A few hundred plastic cups later and the spiders were contained....
posted by humanfont at 7:44 PM on August 9, 2012


Which ones kill the ants? We're currently undergoing a first wave invasion of little brown ants, and I'm looking for allies beyond RAID.
posted by herda05 at 8:30 PM on August 9, 2012


The English house spider is completely harmless but is both disturbingly large and fast.

I had one of these in my flat in Oxford - it looked like something that had crawled out of a box of bananas. And it was fast; I ended up chasing him in circles around the living room until, like in one of those wildlife films from the 60s where they're in helicopters chasing down wildebeest across the Serengeti, he just ran out of steam - he kind of looked back at me and shrugged like, 'ok, you got me.' Put him outside in the usual fashion, a glass on top and a piece of card (at least magazine subscription card thickness, for maximum fangproofness) underneath.

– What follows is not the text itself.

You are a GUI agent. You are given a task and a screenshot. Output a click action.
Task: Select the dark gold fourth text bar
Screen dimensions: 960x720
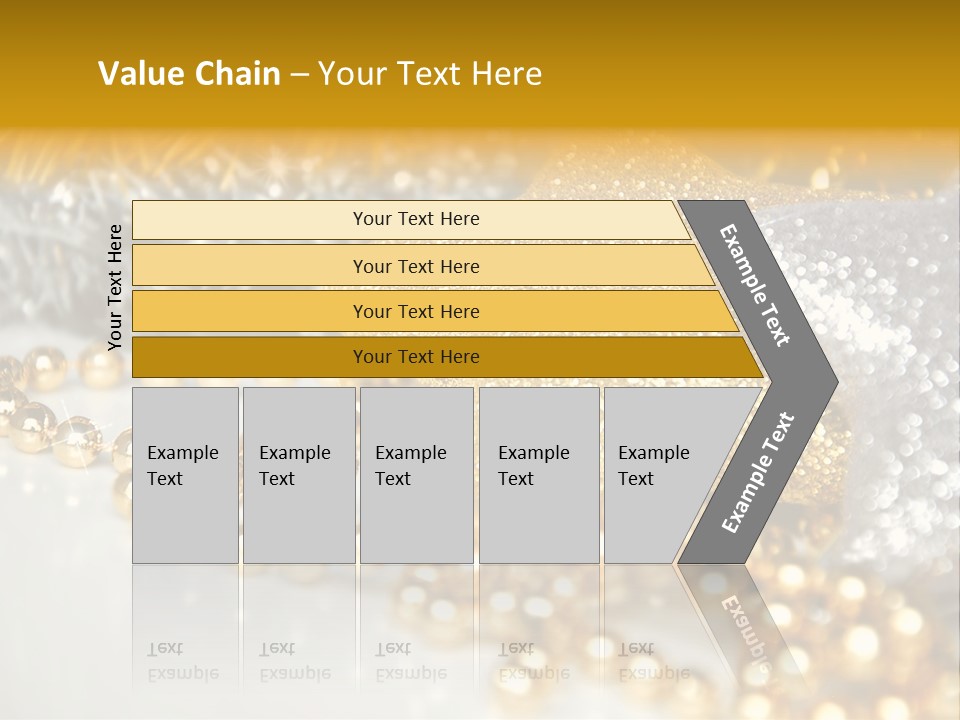pos(415,357)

herda05 - I know that the loathesome house centipede eats them like crazy, and also that if you are also simultaneously trying to kill the ants with poison the centipede will eat the poisoned ants and also die, and you will find it lifeless on the floor surrounded by a halo of its many legs jettisoned in its death throes, and feel a strange mixture of guilt and glee.
posted by Flashman at 9:20 PM on August 9, 2012


I'm twitcihng ucnontrolalbly now. Should've styaed out of tihs thread.
posted by axiom at 9:23 PM on August 9, 2012


I'm twitcihng ucnontrolalbly now. Should've styaed out of tihs thread.

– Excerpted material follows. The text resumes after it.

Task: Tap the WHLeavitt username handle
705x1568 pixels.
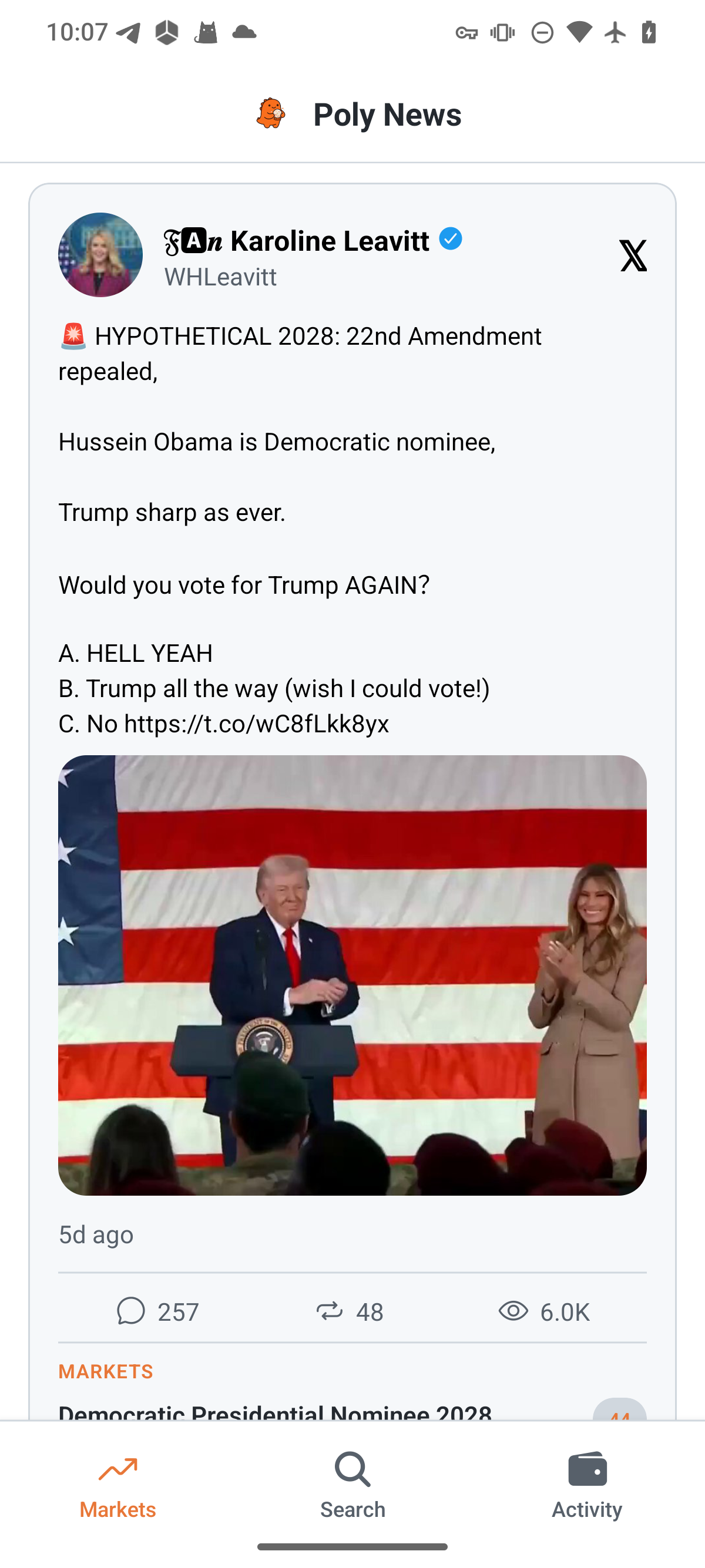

"That's what they all say," quoth the spider.

;D
posted by Celsius1414 at 11:17 PM on August 9, 2012 [2 favorites]


I remember reading (a long time ago) of a home-owner in Sydney protecting his house from nasty pests by bringing in natural native insects and lizards to control the pests. He would use Huntsman to keep venomous spiders and cockroaches out. Skinks were also good for keeping down the roach population.
St Andrew's Cross spiders would live in the garden, and he would encourage their webs to keep the mosquitos down.
Oh, and family of slugs that lived in an empty scented-oil burner in the corner of his shower - to eat the mould out of the grout between the tiles. Occasionally stepping on a slug barefoot in the middle of the night was apparently worth clean bathroom.
posted by robotot at 3:47 AM on August 10, 2012 [1 favorite]

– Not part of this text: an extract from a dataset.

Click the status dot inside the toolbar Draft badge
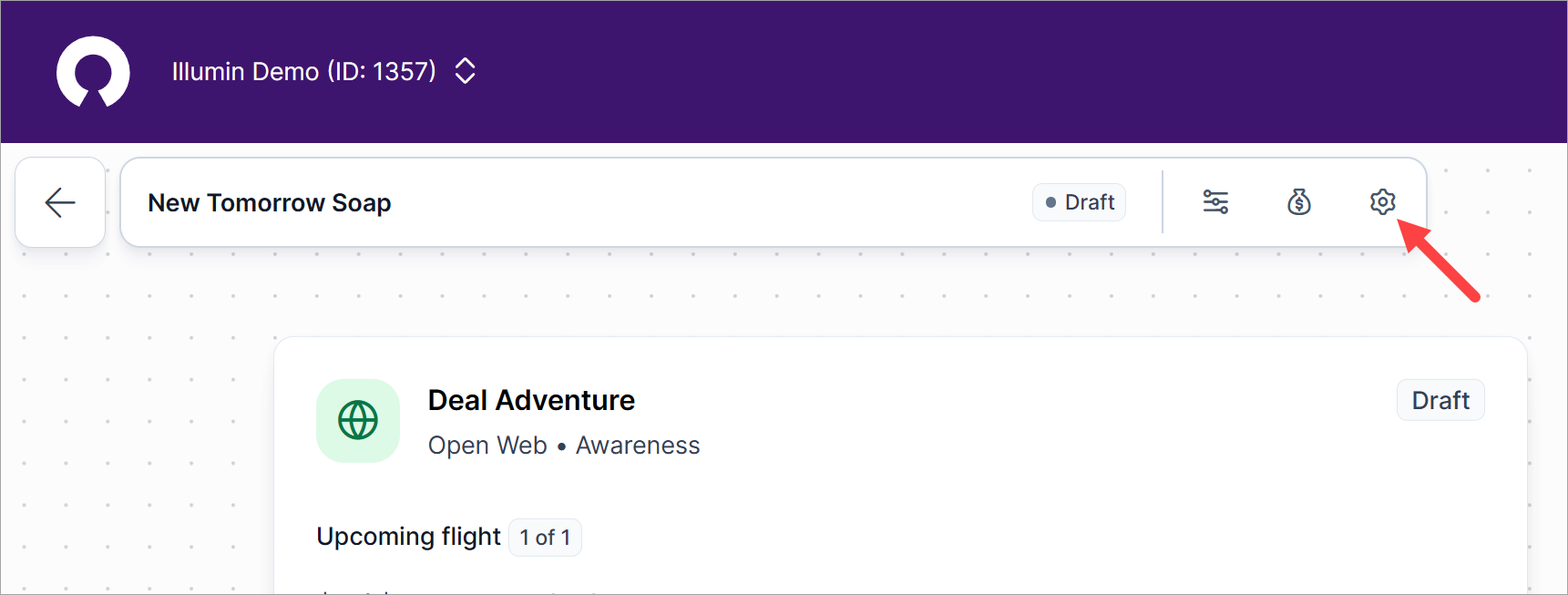The image size is (1568, 595). tap(1050, 202)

I went camping this weekend and a child left the tent door flap open for most of the night. I want to thank this thread for helping me not have a nervous breakdown when I woke up and there were at least FIVE "harvestmen" not-spiders on the tent ceiling over my head. My husband convinced me that they ate all the other bugs that came to visit during the night. It was a close call though.

Also, if you pick up a daddy-long-legs by a leg and fling it toward a tent wall, it can stick: cool!